Molecular dynamics (MD) is generally accepted to be an accurate representation of biochemical processes on the molecular level [45]. However, there is a practical upper limit of hundreds of nanoseconds in most MD simulations. Such simulations can only explore small motions in a protein structure whereas many physically interesting processes occur on much longer time-scales. These long times are needed to allow large but rare conformational changes to occur. Perturbation techniques can theoretically be used to quickly generate these rare conformational changes, but there have been many obstacles to applying unbiased perturbation techniques to protein structures using MD. Here, we have developed an unbiased local perturbation method that can generate selective large conformation changes in very short MD simulations.

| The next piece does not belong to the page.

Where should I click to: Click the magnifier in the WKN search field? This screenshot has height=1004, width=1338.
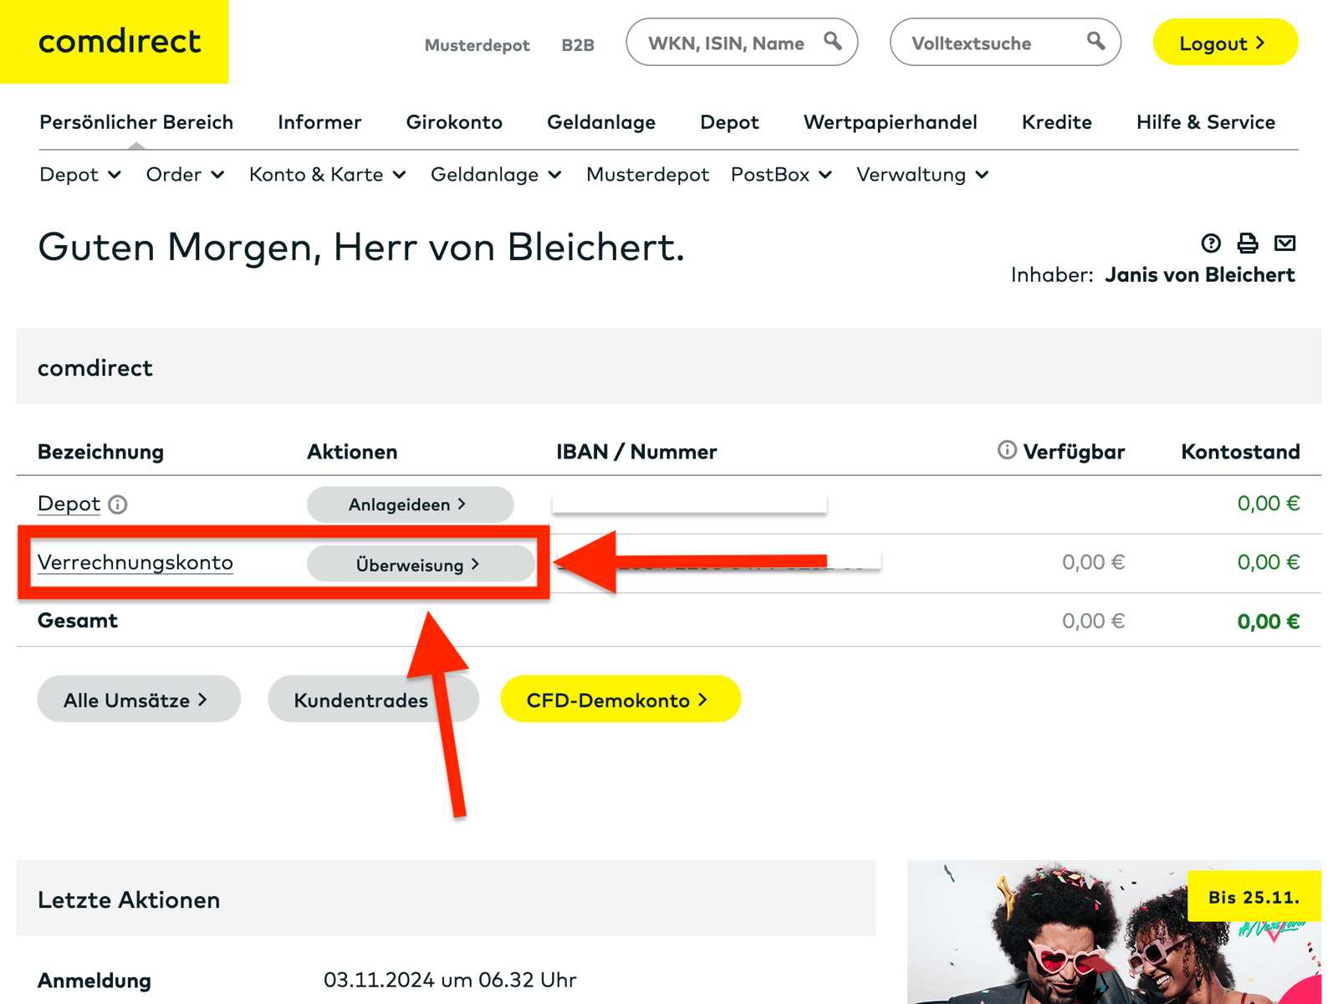tap(833, 41)
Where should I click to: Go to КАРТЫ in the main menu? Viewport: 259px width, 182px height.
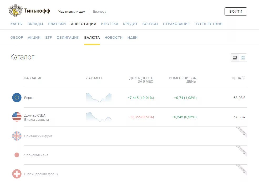[x=17, y=24]
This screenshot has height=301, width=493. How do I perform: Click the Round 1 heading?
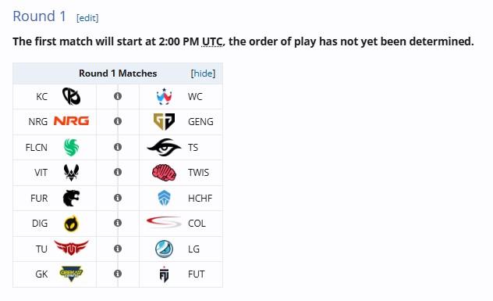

RIP has several desirable properties that improve upon previous perturbation methods. First, solvation and electrostatics are well treated by the implicit-solvent GBSA method. Second, by driving sidechain rotamers instead of all local atoms, RIP minimizes local backbone distortions, maintaining secondary structures as intact elements. Most perturbations induced by RIP do not result in large-scale distortions of the protein chain, resulting in a sparse map of deformations. Third, RIP can induce large cooperative motions in coherent segments while preserving their local structure, as for example, in Helix-12 in the ER LBD. Fourth, RIP eschews the need for manual restraints or defined trajectories in generating large motions. RIP can thus be applied to any given protein structure. Fifth, RIP is a relatively inexpensive calculation as large Cα RMSD deviations are generated within a short simulation (10 ps), allowing a global analysis to be performed in nanoseconds of simulation time. Since the perturbations induced by each residue are independent, the simulations can be readily performed on a parallel cluster.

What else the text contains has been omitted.